[begin Selection]

I see relationships as a chain. We're all linked to one another. If we've met, we have a relationship, albeit a fairly shallow one.

I'm young, so I don't really know, but from what my parents have told me, that chain used to mean something. A lot of philosophers have said it, too -- we're supposedly born with benevolence, or empathy, or whatever word means I care about you because we're both flesh and blood and you need compassion. Hume wrote that. I don't know what's happened since the Enlightenment, but it seems we've devolved. We, as humans, aren't human anymore. We're a graph, charting slopes and marginal cost versus benefit. We're checklists, searching for propriety and perfection where they will never exist because we so want our lives to be ideal. We look until eventually we grow weary, but still we can't believe that caring is the answer because it seems antiquated, time-consuming, and possibly painful. We can't trust that the person with the power will be benevolent, and so we shy away from that crazy chain and return to our checklist, our graph, our everything "objective" and "rational" so that we don't have to risk feeling something.

That's the most frightening thing of all -- the fact that we are slowly transforming into a population that physically can't feel. We're too scared, too egotistical, too desirous of perfection. Too afraid that if we take a leap of faith, we'll fall.

We all know what it is to fall. Why would we be so hesitant to care if we didn't? We've done it once or twice and decided no more. Kant thought that as independent, free-thinking people, we'd fall only a few times before we found our feet, but those few times might be enough to deter us from ever standing again. I think he was right.

But the thing is we must stand. We must. Because the future of the human race lies in the balance. The future of the chain. It matters. We matter. Relationships matter.

It's time to throw away the graph paper and the checklist. We're worth more than calculations, and nothing good ever came from filling in boxes.

[end Selection]
[begin Listing]

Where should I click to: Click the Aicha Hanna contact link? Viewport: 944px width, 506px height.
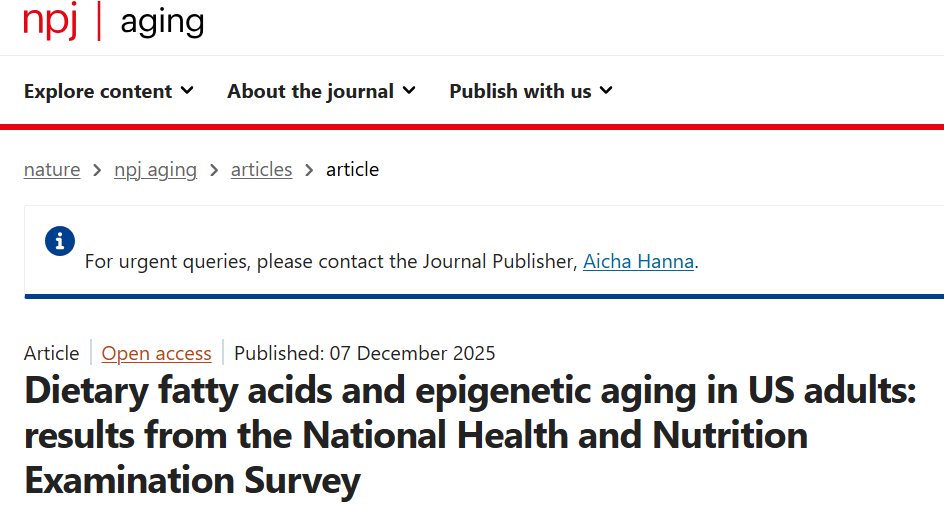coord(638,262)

[end Listing]
[begin Listing]

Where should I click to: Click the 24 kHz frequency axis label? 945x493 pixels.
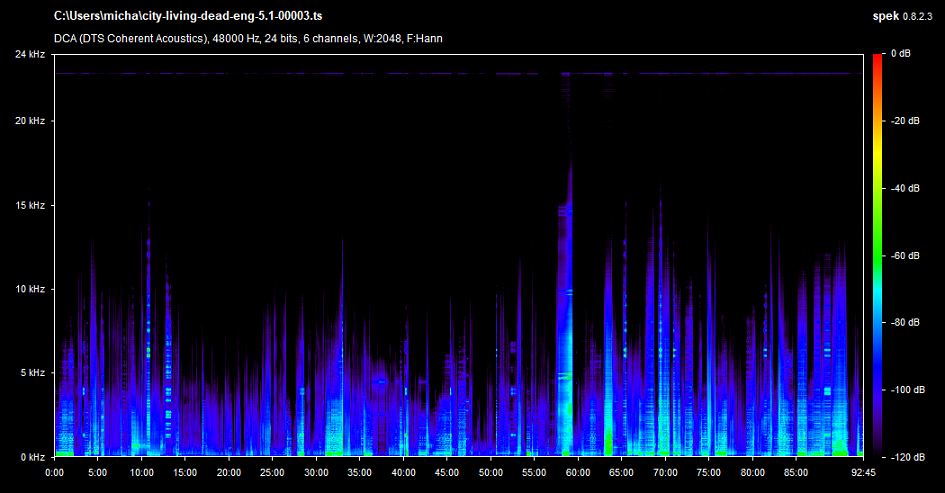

[end Listing]

**What is required**
Write out the relationships essay word for word, everything from "That's the most" down to "faith, we'll fall.".

**Worked answer**
That's the most frightening thing of all -- the fact that we are slowly transforming into a population that physically can't feel. We're too scared, too egotistical, too desirous of perfection. Too afraid that if we take a leap of faith, we'll fall.